>> BEGIN Given data

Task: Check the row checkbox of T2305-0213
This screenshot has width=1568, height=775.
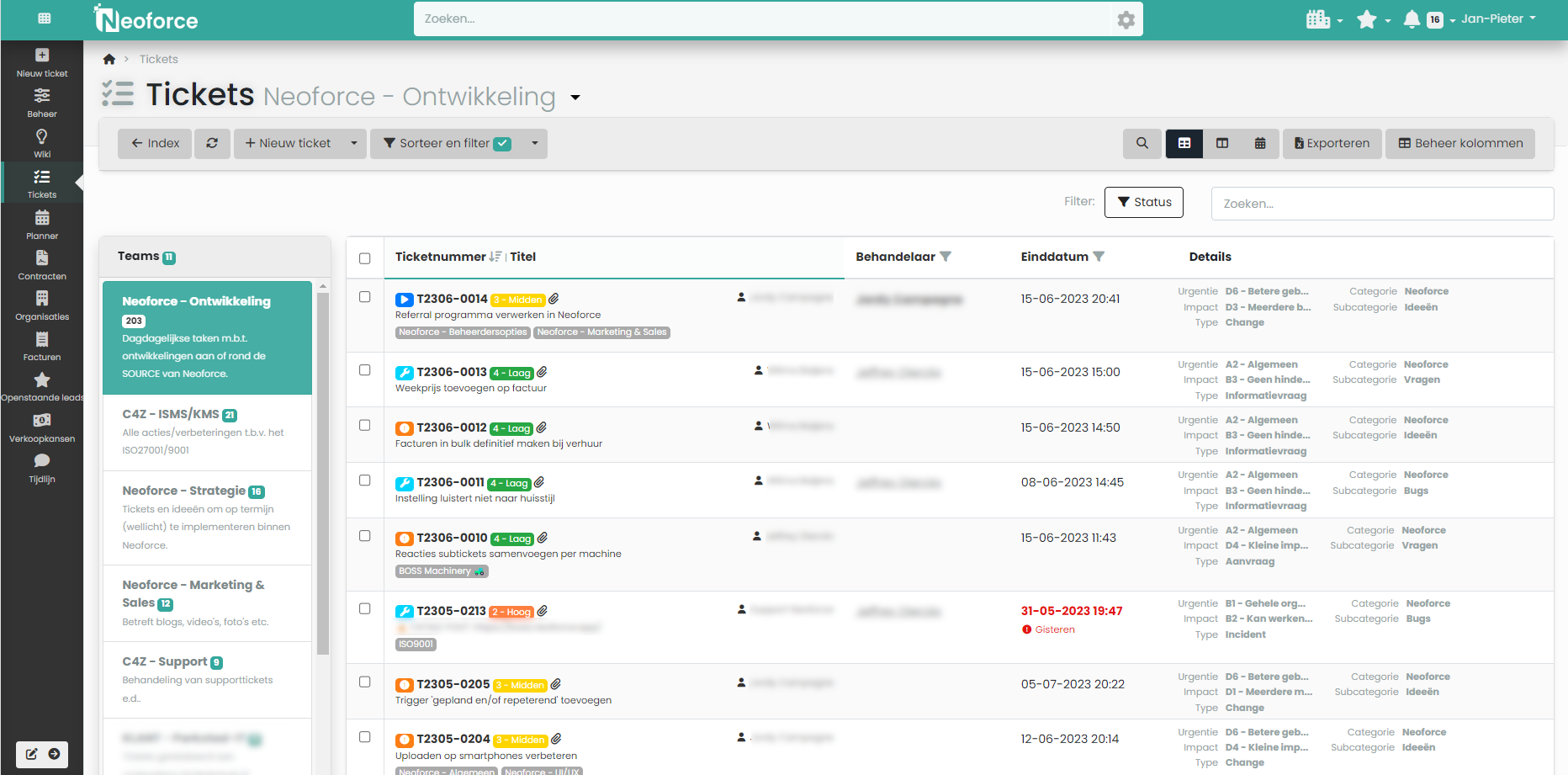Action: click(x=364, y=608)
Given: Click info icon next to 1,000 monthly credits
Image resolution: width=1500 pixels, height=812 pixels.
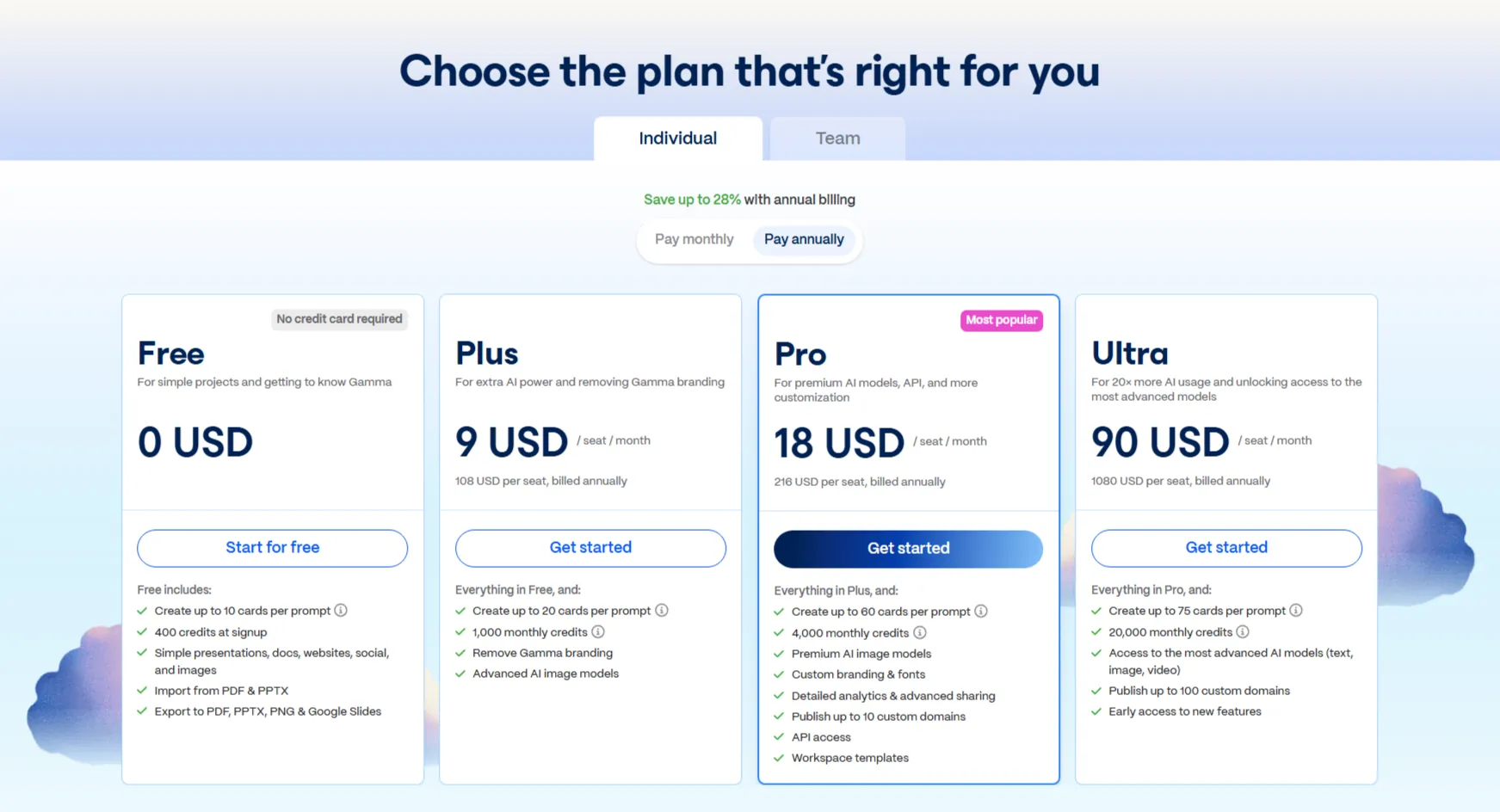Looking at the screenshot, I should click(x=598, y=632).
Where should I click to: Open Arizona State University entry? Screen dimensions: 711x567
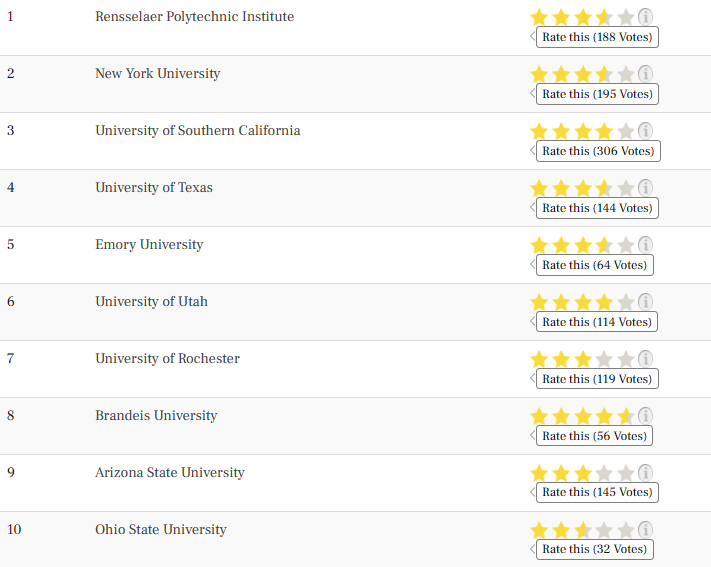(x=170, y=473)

>> END Given data

§ Exercise goal
Return every line of the material above word for word, leaving out the pictures.

§ Solution for this problem
Task: Check the row checkbox of T2305-0213
This screenshot has width=1568, height=775.
Action: click(x=364, y=608)
Given: Click info icon next to 1,000 monthly credits
Image resolution: width=1500 pixels, height=812 pixels.
Looking at the screenshot, I should click(x=598, y=632).
Where should I click to: Open Arizona State University entry? Screen dimensions: 711x567
(x=170, y=473)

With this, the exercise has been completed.